Как этот жанр будет развиваться? Он уже доминирующий. Молодые люди по многим месяцам бродят по Азии или волонтерствуют на индонезийских островах, изучая жизнеспособность коралловых рифов, уничтожающихся браконьерами с помощью взрывчатки. Мир перемешивается, и границы все больше становятся прозрачными – география вообще съеживается благодаря самолетам и человеческой страсти к покорению пространства. Индия и Китай – отдельные неведомые цивилизации размером чуть ли не со все остальное западное человечество каждая. Сейчас все больше становится интересно путешествие в область знаний, чем человек как таковой. Мне вот было бы интересно повторить путь киплинговского Кима – пройти пешком Индию с Юга на Север. Найпол, конечно, постарался на этом поприще немало, но, уверен, там много еще осталось немаловажного.
А.Ч.: В этих путешествиях, когда происходит личная метаморфоза (ведь происходит же), пространство преобладает над временем? А вообще в России, Израиле первенство в «пространство-время» остается за чем? Мне кажется, для твоих книг это не малозначимая тема…
А.И.: Например в Иерусалиме пространство и время сплавились друг с другом. Там время сгущено и настолько раскалено актуальными смыслами, что кажется, будто камни прозрачны. Пространство же многослойно из-за культурных слоев и поддается только высочайшему разрешению. Например, только сейчас – на третьем тысячелетии существования христианства – историки более или менее начинают вводить в культурный контекст верования евреев периода Второго Храма, собственно то, во что верил сам основатель христианства. И сведения об этом настолько поразительны, настолько преображают будущее, особенно в свете обновляющего противостояния науки и религии, что диву даешься и понимаешь, что именно здесь все самое главное и станет происходить. В этом даже чувствуется какой-то эсхатологический привкус. Россия же мне кажется оставленным временем пространством. Дичающим и пустеющим. И в этическом, и буквальном смысле. В ней дороги постепенно превращаются в звериные тропы. Ну, вот как к востоку от Обской губы – на протяжении тысячи километров все протоптанные к морю дорожки – медвежьи тропы. И на закате звери выходят к берегу и поодиночке охотятся на горбушу, стоя по пах в приливе. Россия мне кажется оставленной и пустеющей, но в этом ощущается и хороший смысл, очистительный. Пространство без времени – особый объект для исследования.
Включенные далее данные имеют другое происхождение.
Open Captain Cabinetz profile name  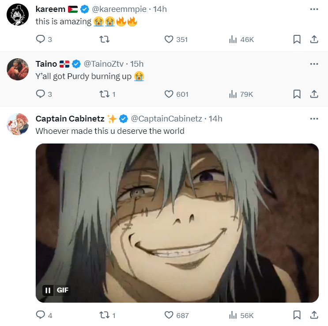[x=70, y=119]
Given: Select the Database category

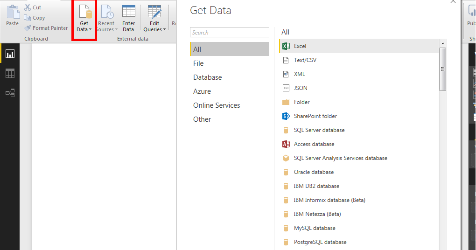Looking at the screenshot, I should 208,77.
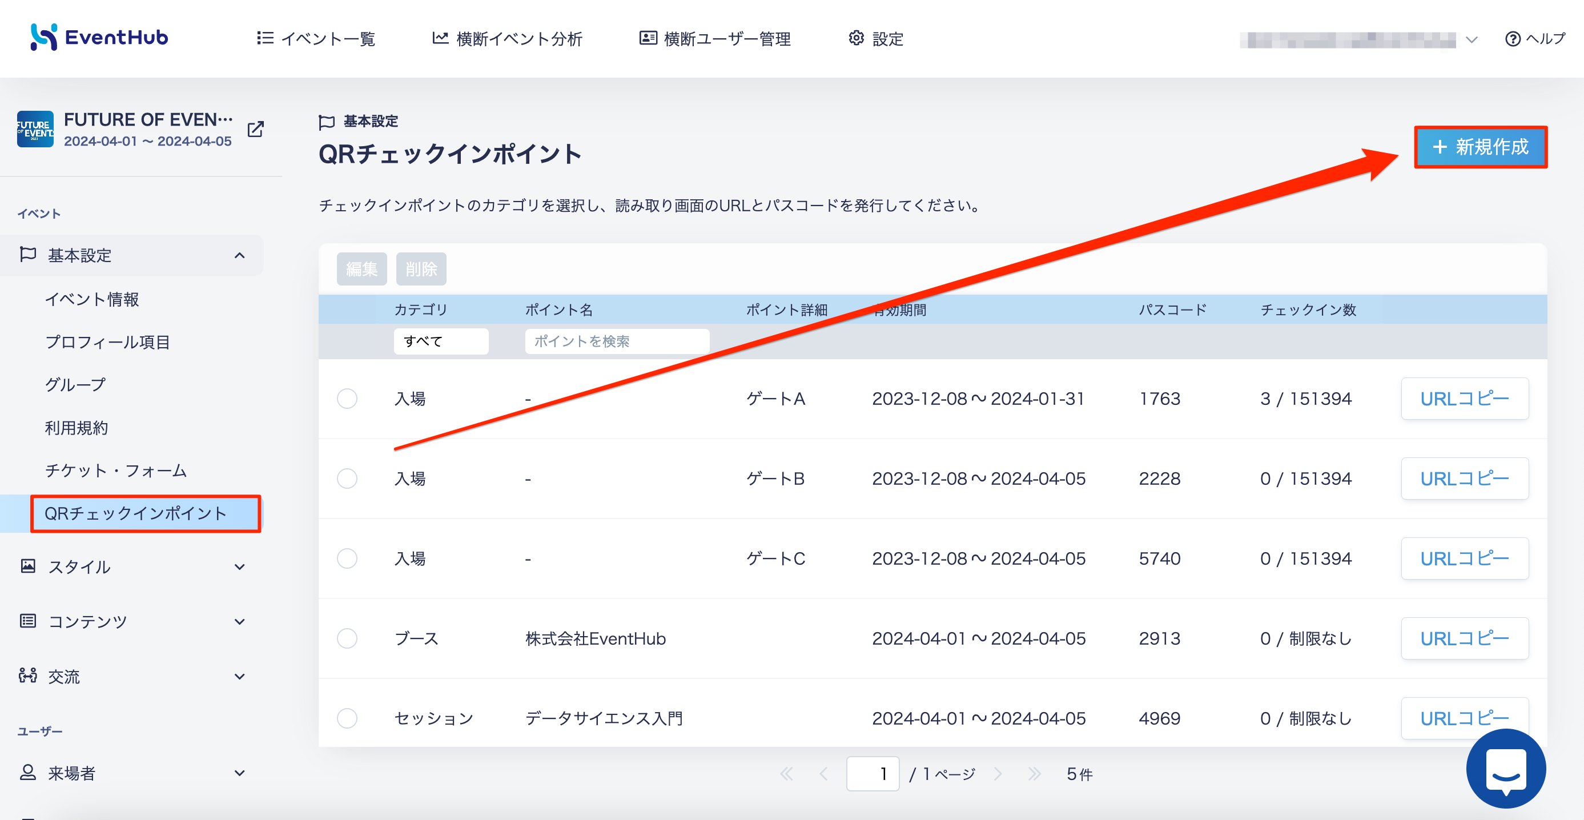Viewport: 1584px width, 820px height.
Task: Select the 株式会社EventHub row radio button
Action: click(x=347, y=638)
А.Ч.: О России в связи с твоей фразой мне вспомнилась цитата из старого рассказа А. Левкина «Черный воздух»: «государство гигантское, десять тысяч миль, или ли, от границ западных до восточных, помещается в горсти, его можно гладить дыханием, тяжелеющим взглядом, оставляя между ним и коленями зазор в два миллиметра»… Мы говорили о всяческом синтезе, но мне хотелось бы вернуться к синтезу жанровому. Сейчас, мне кажется, на наших буквально глазах появляется новый жанр. Я имею в виду записи в блогах, которые вроде бы и не литература, но явно больше простого статуса в Фейсбуке. Мне иногда бывает очень жалко этих записей, которые пропадут, погребенными под статусами и твитами. Еще до того, как я узнал, что ты вроде бы планируешь издать книгу эссе, я думал, что твои истории в Фейсбуке о физиках, путешествиях, Израиле, твоей замечательной собаке Шерлоке заслуживают гораздо большего, чем обреченный статус поста. Такая книга действительно будет? Что ты думаешь о миграции литературы в блоги, это гетто или благотворная почва для какого-нибудь нового жанра, максим Монтеня в условиях «постнонфикшн» (термин того же А. Левкина и К. Кобрина)?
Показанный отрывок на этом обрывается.